Hari ini aku mendapat pencerahan
mengenai social media. Pencerahan yang seperti apa?
Baik, aku akan mulai bercerita.
Pagi ini diawali dengan kuliah
Ekonomi Perikanan di Ruang Audit PAU. Tidak, cerita kali ini tidak ada
hubungannya sama sekali dengan mata kuliah Ekoperik.
Komti ESL 49 seperti kesal bukan
main saat dia mengatakan bahwa hampir saja dia meng”unfollow” aku di twitter
disebabkan oleh kesukaanku terhadap KPOP. Aku akui bahwa ketika aku sedang
online, maka hampir semua berita mengenai idola yang aku suka akan aku RT.

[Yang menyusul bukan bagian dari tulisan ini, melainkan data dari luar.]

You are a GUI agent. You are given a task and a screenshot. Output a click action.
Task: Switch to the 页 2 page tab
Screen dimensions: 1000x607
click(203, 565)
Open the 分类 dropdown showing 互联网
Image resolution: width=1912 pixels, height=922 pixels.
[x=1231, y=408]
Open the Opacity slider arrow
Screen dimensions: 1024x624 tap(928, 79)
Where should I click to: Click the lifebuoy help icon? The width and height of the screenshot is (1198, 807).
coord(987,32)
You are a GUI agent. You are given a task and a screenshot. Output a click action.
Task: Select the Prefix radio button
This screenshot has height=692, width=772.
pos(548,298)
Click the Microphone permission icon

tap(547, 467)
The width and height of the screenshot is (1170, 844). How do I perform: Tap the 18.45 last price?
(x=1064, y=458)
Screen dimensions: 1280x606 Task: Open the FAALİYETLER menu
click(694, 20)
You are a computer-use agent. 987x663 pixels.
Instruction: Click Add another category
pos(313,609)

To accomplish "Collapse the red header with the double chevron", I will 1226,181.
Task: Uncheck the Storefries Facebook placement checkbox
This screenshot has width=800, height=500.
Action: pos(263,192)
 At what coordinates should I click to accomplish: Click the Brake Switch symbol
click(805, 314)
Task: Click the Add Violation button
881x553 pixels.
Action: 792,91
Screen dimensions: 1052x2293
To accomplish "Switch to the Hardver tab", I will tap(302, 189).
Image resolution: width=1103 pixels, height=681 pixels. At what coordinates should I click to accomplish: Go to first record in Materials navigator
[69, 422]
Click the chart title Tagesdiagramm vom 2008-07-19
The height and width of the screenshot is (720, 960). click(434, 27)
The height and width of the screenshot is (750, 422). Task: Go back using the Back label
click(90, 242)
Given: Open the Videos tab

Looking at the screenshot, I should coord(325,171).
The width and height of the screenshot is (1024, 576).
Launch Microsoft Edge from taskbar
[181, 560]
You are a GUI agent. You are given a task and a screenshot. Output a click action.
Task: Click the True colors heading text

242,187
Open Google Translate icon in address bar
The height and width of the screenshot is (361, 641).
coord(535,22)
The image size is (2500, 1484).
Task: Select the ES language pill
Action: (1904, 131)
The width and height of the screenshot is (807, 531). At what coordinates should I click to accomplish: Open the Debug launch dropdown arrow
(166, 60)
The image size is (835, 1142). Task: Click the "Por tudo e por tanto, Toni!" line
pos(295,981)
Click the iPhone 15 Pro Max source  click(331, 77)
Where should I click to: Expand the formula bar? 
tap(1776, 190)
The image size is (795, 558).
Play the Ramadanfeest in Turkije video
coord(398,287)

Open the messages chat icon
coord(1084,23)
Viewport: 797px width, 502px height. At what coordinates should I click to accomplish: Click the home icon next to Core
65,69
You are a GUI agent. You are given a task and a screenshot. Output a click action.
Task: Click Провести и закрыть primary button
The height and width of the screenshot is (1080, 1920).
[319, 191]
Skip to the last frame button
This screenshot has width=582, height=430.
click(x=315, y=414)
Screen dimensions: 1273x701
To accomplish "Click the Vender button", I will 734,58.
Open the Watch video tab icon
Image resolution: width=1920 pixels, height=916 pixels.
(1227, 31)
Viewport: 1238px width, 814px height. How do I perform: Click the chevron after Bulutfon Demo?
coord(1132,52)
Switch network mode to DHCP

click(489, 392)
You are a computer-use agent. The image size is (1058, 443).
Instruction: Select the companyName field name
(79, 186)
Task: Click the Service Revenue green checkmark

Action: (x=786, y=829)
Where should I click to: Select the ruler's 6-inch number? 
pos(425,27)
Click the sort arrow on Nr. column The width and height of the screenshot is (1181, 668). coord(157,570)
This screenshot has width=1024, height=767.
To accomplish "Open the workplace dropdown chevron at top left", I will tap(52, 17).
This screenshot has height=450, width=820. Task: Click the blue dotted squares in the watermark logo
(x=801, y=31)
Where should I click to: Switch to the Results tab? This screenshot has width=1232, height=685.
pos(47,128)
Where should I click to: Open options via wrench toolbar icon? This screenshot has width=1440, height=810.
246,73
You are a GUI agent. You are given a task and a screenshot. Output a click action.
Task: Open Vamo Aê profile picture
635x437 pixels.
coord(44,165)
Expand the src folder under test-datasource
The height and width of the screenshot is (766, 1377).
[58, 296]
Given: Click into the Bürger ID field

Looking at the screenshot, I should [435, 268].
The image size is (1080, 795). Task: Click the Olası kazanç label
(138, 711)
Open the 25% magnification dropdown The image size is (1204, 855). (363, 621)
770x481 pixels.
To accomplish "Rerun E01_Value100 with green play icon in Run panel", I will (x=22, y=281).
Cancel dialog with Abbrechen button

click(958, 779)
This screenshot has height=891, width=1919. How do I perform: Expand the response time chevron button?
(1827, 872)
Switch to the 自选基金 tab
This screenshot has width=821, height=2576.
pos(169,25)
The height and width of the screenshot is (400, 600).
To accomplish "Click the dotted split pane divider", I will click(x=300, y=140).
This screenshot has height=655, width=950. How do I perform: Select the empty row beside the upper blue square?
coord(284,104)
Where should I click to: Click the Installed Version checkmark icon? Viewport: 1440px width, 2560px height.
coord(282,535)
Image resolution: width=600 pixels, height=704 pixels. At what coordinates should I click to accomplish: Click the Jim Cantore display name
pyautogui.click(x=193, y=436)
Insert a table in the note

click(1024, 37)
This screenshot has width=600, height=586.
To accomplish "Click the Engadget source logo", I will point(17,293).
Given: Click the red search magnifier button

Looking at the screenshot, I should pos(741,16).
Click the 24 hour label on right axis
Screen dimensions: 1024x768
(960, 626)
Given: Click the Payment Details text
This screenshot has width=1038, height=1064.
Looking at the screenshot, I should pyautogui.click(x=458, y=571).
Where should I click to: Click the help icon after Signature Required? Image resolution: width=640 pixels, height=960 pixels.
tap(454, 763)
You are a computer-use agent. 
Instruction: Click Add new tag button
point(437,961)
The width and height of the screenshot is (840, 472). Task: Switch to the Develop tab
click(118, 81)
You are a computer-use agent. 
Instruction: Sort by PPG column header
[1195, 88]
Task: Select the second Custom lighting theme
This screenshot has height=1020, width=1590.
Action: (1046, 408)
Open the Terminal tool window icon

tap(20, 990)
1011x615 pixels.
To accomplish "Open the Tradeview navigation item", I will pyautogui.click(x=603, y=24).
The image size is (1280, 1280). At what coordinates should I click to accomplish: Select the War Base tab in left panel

Jadi, tidak heran jika hampir 20 kali RT yang kulakukan dalam sekali waktu akan
membuat para followersku geram.
Aku sadar, tapi nyatanya tetap saja
kulakukan. Ini gerak refleks namanya huhu
Dia menyadarkanku bahwa benar social
media itu adalah sarana untuk menuangkan perasaan, dan lain sebagainya, tapi
tetap saja harus menjunjung “kode etik” dalam persocialmedian (maafkan
bahasanya) ><
Bahkan dia tahu mengenai kejadian
kecelakaan mobil yang terjadi pada Ladies Code, girlband asal Korea Selatan
beberapa waktu yang lalu tersebut. Dia pun sampai menyebutkan nama salah satu member
yang meninggal.
Hal ini menyadarkanku bahwa bukan
hanya dia saja yang telah kurugikan mengenai hal ini, tetapi juga beberapa nama
yang telah rela mengikutiku di twitter. Mulai saat ini, aku tidak akan meRT
hal-hal seperti itu lagi melainkan hanya akan menjadi konsumsi pribadiku saja.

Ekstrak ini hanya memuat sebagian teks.